EXTRACTED INFORMATION =
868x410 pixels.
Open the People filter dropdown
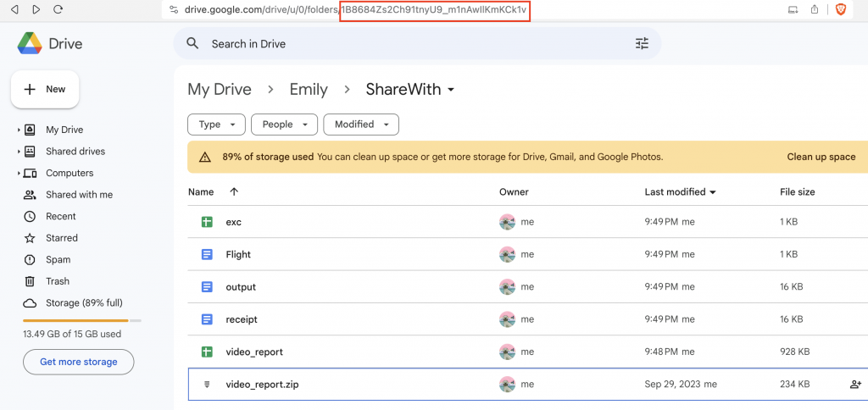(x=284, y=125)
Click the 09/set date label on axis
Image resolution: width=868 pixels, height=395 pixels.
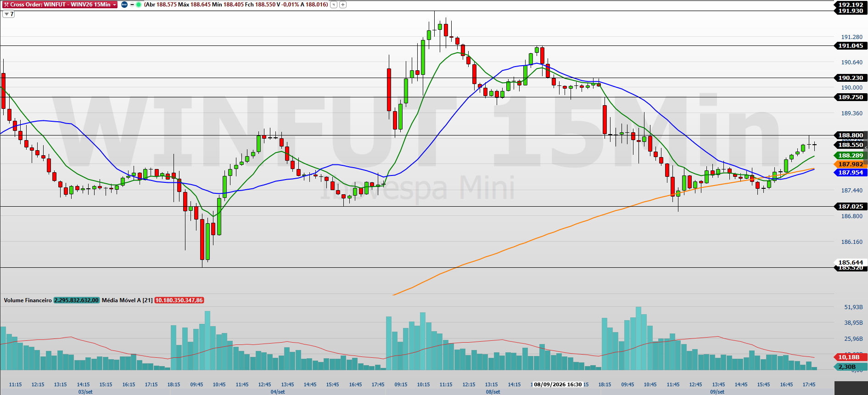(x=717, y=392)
==
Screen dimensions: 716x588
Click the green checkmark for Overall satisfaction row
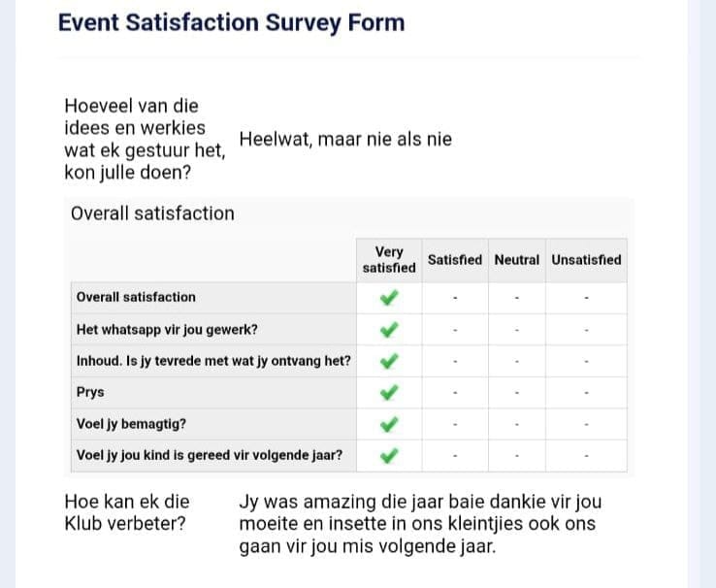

WHAT IS BEING ASKED = Search the records above for the string "Click" and copy each line that holds it.

TASK RESPONSE =
Click the 09/set date label on axis
Click the green checkmark for Overall satisfaction row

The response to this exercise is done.